Writing this article I have extensively researched the statistics available on unemployment in developing countries and I have to tell you that the IMF-World Bank and OECD statistics are highly questionable. The only reliable sources come from local media on the ground. Just check out one investigation in Kenya which puts Kenyan unemployment at 39.1 percent[i] and one in South Africa which estimates unemployment there conservatively at 26 percent[ii].

An economic conundrum

In a society of hunter-gatherers where people subsist by killing game and foraging in the forest, the GDP is zero – even if people create artefacts and make wondrous cave paintings. That is because no cash (or other form of money) changes hands – the activity of the people, though productive (in the sense that they are able to survive), is not monetised.
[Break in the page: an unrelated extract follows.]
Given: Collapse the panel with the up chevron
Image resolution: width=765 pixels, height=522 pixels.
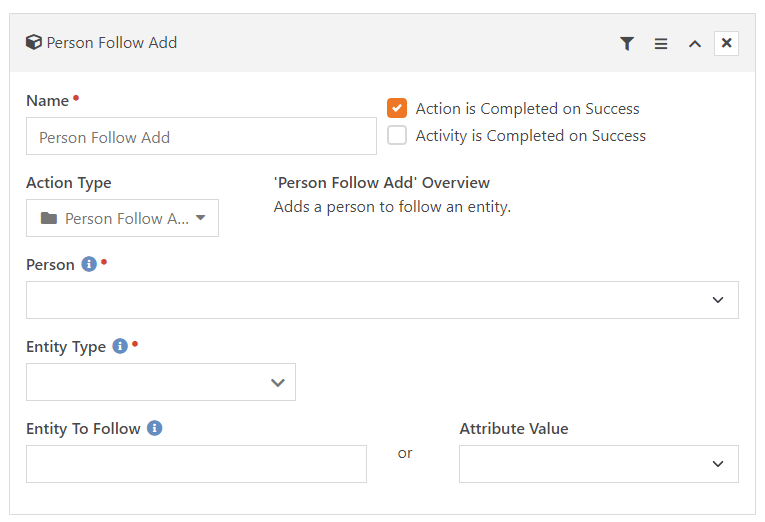Looking at the screenshot, I should (694, 44).
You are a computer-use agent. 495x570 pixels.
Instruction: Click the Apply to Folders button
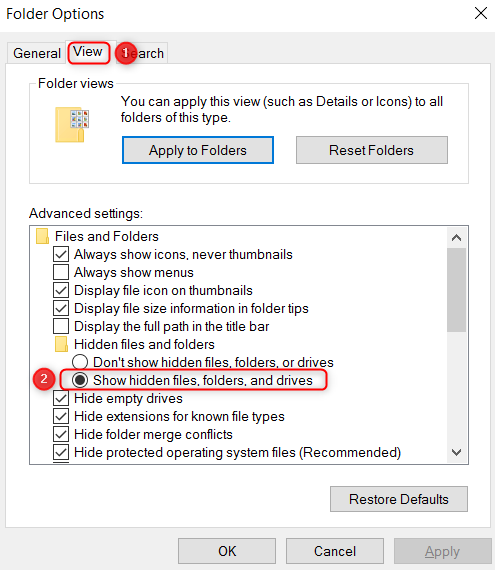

In exactly the same way, those goat hands in Kenya that I mentioned last week who shepherd their flocks on behalf of their extended families contribute nothing to the economy of monetary value – even though they perform an essential service for their communities. Similarly, most of Kenya’s 38 percent of unemployed people, while not receiving wages and salaries, are busy making and repairing things for their families even though they remain outside the formal economy.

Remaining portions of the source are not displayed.